Sa vie devrait être une aventure qui continue à être parsemée de défis jusqu'au moment où sa mère se retrouve en soins palliatifs. Cela l'embarasse. Son agenda chargé ne lui permet pas d'aller lui rendre visite et il reporte constamment des rendez-vous pourtant demandés et nécessaires.
Une infirmière, Françoise Lucchioni finit par exiger que Max trouve le temps pour visiter sa mère mourante. A contre-coeur ce dernier finit par effectuer le voyage et rencontre de justesse sa mère avant le trépas.
Il est ébranlé. L'infirmière Françoise ne le ménage pas et le rudoie, ne supportant pas ses airs de dictateur et de suffisance. Elle qui consacre des heures à tenir la main de ses patients, elle qui connaît la valeur du silence et de l'amour avant le grand saut, remet vigoureusement Max à sa place alors qu'il se comporte comme un PDG à l'hôpital. Françoise estime que face à l'agonie de sa mère il manque de tout, surtout de compassion et de temps.

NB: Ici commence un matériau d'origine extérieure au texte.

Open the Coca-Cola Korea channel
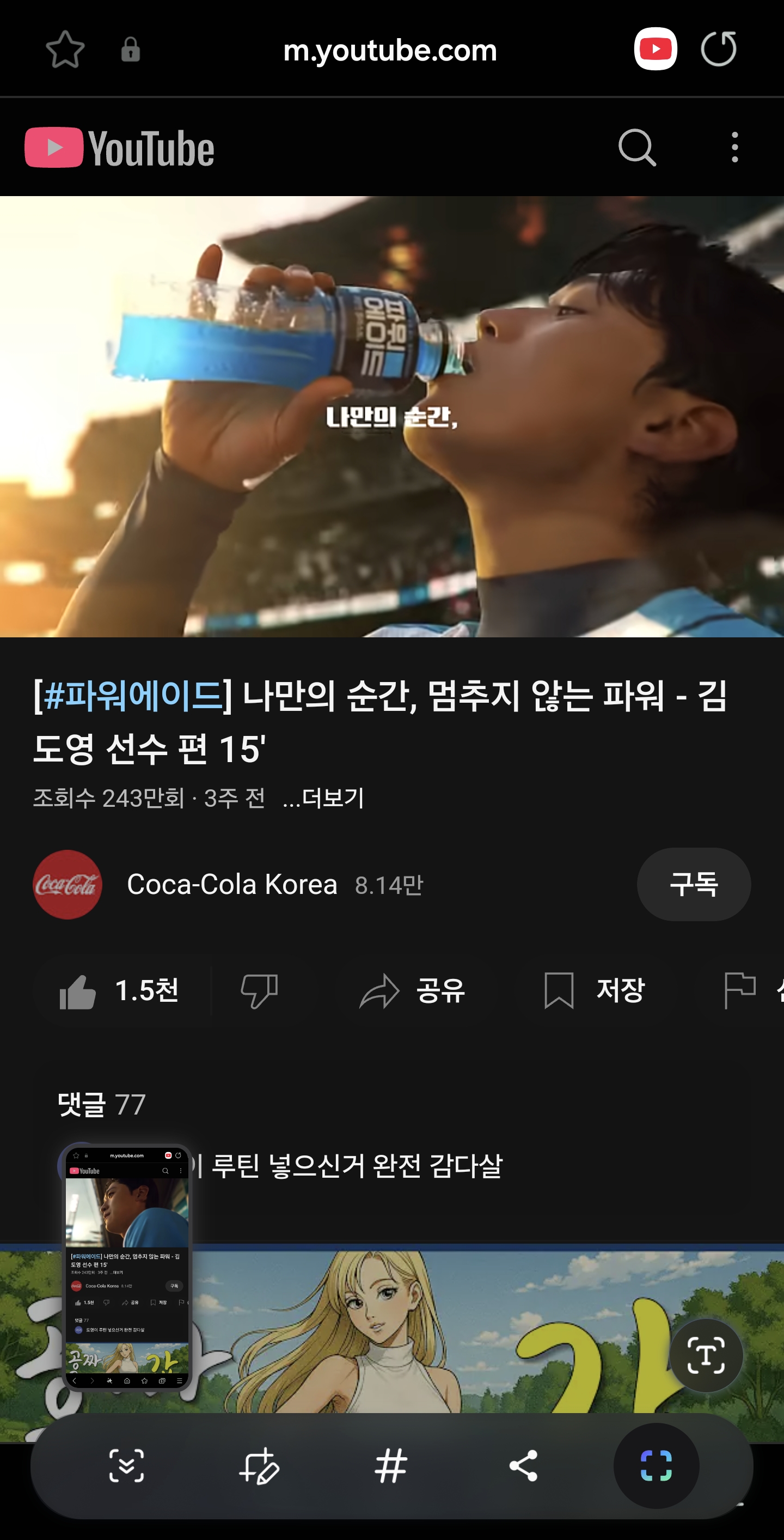 [232, 884]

L'enterrement a lieu, à la vitesse d'une montre chrono, tout roule comme Alex le souhaite et malgré qu'il déteste cette infirmière qui lui a tenu tête, alors que le hasard entraîne ses pas le long d'un quai, là où de nombreux artistes peignent les passants, il tombe sur Françoise, assise sur une petite chaise occupée à réaliser des portraits. Elle est douée, son coup de crayon est juste, et c'est tout naturellement qu'il exige qu'elle le dessine.
Las, l'infirmière-artiste refuse net. Elle lui répond que son visage ne lui plait pas.
"p48 : Il y a beaucoup de travail pour vous. Il faut changer votre âme, de l'intérieur. Changer beaucoup de choses en vous. Vous ouvrir aux autres. Devenir plus humble. Plus tolérant. Vous avez déjà entendu parler de miséricorde ? Ce n'est pas qu'une notion chrétienne, chacun devrait la pratiquer dans sa vie. Soyez plus miséricordieux, monsieur Pergaux. Parlez moins. Arrêtez de vous exprimer comme si vous aviez un compte en banque à la place du coeur. Cultivez le silence, l'écoute. Sortez de votre usine. Quittez vos certitudes. Ecoutez le chant des oiseaux. Observez les arbres, les fleurs. Sentez-les. Caressez le vent. Mettez son souffle dans votre poche. Et quand vous aurez fait tout cela, vous reviendrez me voir..."
Cette giffle verbale ébranla profondément Alex. Qui était cette femme qui osait lui parler sur ce ton, le renvoyer dans ses cordes, il se sentait K.O sur le ring. Furieux, il quitta la place et partit.
Ainsi commença un long cheminement intérieur. Un bouleversement de l'âme qui peu à peu sera éclairé par sa conscience. Etre conscient que la vie n'est pas uniquement liée à l'argent et au pouvoir mais qu'elle décèle des souterrains profonds et infinis.
La quête de soi, telle la chenille se transformant en papillon ne se fit par du jour au lendemain. Dominique Zachary suit son personnage au travers d'une retraite spirituelle, et l'emmène sur ce point d'équilibre entre la vie et la mort, en soins palliatifs. Le silence, les gestes doux, les paroles inutiles, les mots retenus deviennent un nouveau monde que le PDG apprivoise. Son coeur s'ouvre, sa vie change, et sa rencontre avec Françoise s'étoffe à la mesure où sa propre vie retrouve un sens nouveau.
Tel est le livre de Dominique Zachary. La lente mue d'un homme imbu de lui-même pour acquérir une peau neuve, resplendissante, qui, quelque soit les avoirs, le rend enfin heureux. D'une joie douce et calme, le genre de joie qui ne se manifeste pas avec grand bruit mais se vit de l'intérieur, une paix manifestée par des sourires vrais.
Alex aura appris à écouter le silence. Le sien d'abord. Aussi celui des autres. Un silence empli de miséricorde.